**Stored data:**
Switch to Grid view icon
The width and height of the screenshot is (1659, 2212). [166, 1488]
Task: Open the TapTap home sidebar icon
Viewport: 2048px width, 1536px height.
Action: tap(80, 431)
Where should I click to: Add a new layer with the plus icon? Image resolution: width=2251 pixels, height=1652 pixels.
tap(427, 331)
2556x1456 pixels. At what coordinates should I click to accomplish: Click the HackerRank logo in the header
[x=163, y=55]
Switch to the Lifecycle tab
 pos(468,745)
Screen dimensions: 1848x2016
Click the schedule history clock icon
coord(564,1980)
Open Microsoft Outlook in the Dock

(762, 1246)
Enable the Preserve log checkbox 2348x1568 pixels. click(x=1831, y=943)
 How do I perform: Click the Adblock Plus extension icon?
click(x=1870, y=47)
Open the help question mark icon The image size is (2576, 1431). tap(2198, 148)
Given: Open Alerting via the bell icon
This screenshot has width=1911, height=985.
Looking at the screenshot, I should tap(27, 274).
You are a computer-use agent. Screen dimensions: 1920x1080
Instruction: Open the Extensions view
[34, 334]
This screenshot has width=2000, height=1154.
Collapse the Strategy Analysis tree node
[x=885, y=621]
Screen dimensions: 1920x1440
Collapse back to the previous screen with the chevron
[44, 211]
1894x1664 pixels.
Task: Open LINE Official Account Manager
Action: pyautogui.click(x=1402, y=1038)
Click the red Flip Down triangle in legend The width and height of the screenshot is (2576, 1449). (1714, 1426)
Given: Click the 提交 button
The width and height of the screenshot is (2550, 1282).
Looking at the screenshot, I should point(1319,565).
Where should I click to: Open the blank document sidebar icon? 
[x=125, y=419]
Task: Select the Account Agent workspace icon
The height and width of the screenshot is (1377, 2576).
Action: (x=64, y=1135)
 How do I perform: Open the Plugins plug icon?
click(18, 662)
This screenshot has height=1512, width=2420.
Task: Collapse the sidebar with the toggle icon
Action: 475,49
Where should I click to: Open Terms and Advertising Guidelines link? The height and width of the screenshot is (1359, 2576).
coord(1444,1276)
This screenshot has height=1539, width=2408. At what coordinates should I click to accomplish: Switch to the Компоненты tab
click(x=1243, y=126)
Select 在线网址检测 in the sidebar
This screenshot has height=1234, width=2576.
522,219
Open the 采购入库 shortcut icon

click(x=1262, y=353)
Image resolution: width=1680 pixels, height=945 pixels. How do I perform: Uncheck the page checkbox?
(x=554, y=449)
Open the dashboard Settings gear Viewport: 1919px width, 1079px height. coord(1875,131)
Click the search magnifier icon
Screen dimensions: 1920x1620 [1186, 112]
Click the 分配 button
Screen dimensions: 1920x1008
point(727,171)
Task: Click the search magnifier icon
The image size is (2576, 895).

**TASK BRIEF:** Among the entries above, how many lines hold the string "Given"? Answer with the bare number.

**EXERCISE RESULT:** 2